Taking the Eco-Dome to Darfur - rms
http://www.paulgraham.com/darfur.html
======
Alex3917
Reminds me of this shovel designed to fill sandbags:

<http://www.youtube.com/watch?v=yHBpn3OQH7o>

I think the arguments for it were that it protects your lower back, it lets
you work alone without needing another person to hold the bag open, and it's
much faster, which is important if there is going to be a flood.

------
Hexayurt
<http://hexayurt.com> is our approach - open source design too (well,
patentless-and-published, rather than "in a patent pool" so technically it's
public domain.)

The key is thermal rejection. Sandbags absorb the energy slowly, so it's
thermal buffering. Hexayurts have a shiny outside, so they just reflect the
heat off into the ground.

Thermal performance is surprisingly good. We're talking to the Netherlands Red
Cross about field testing right now (I just came back from a meeting today.)

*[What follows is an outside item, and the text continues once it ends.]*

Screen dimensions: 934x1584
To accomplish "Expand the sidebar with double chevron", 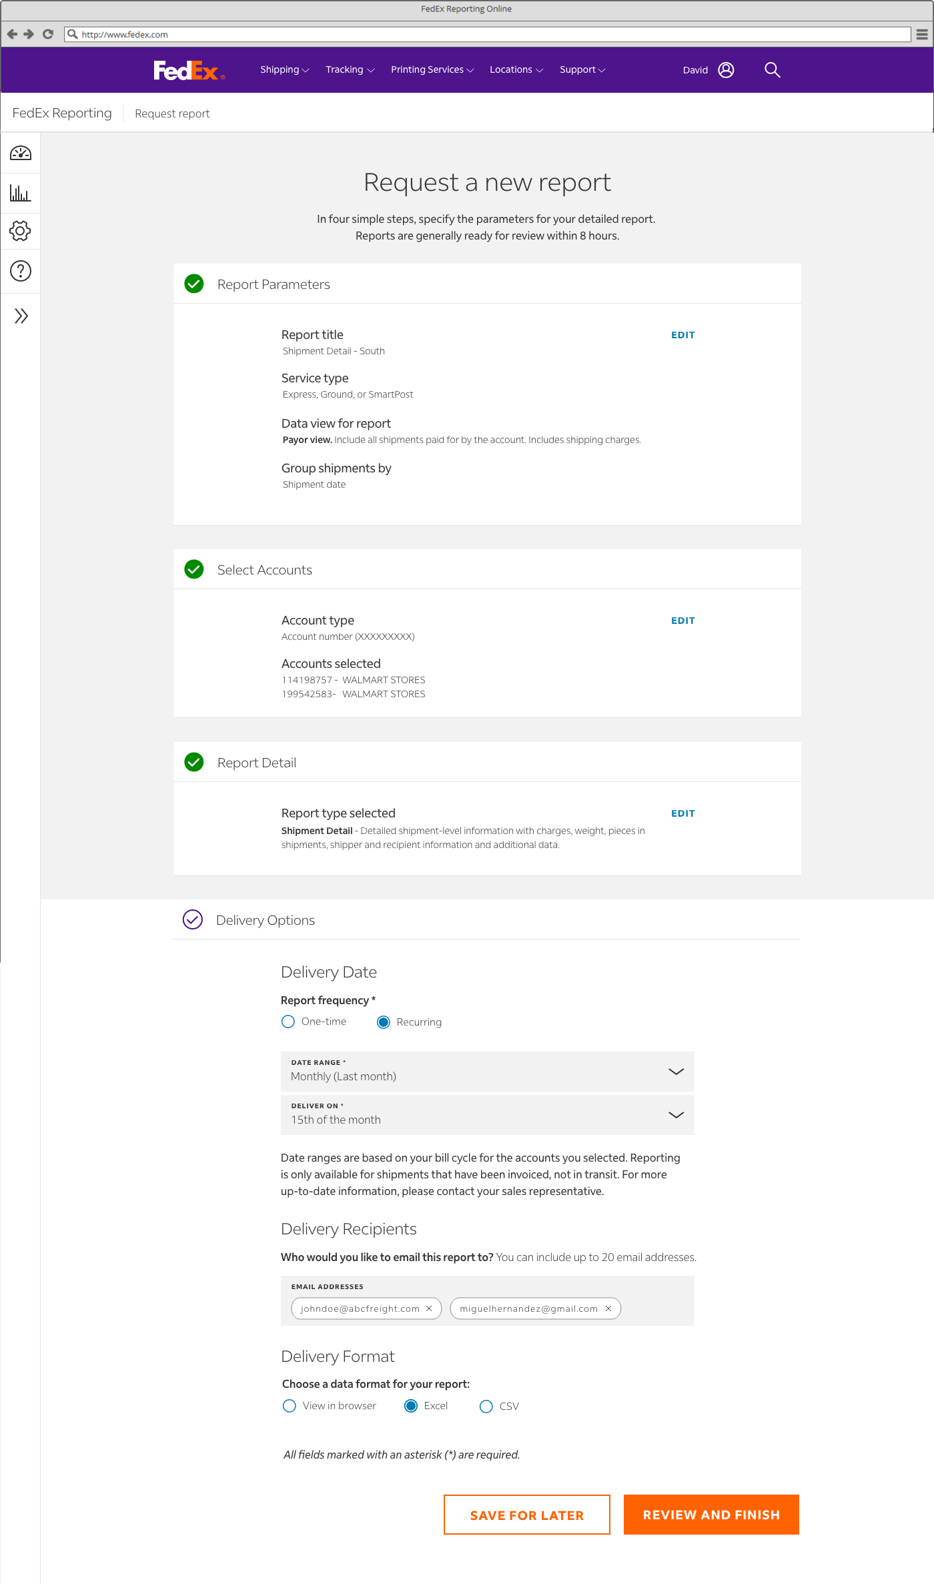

The other thing we do is infrastructure, and you can read more about that
here:

[http://files.howtolivewiki.com/TIDES%20-%20Hexayurt%20Infras...](http://files.howtolivewiki.com/TIDES%20-%20Hexayurt%20Infrastructure.pdf)

------
rtf
The general term for the pictured style of building is "earthbag"
construction. It's been around for a while now; depending on what you fill the
bags with and how you frame the building you can even tailor the properties of
the walls to fit your needs.

------
Tichy
Might be a nice idea, but somehow I am glad that Germany (where I live) wasn't
rebuild in that way after WW 2. That also makes me question the project a bit:
is the problem really that ordinary houses are too hard to build in the
respective regions, or are there other problems that prevent people from
getting the act together? I suspect the latter.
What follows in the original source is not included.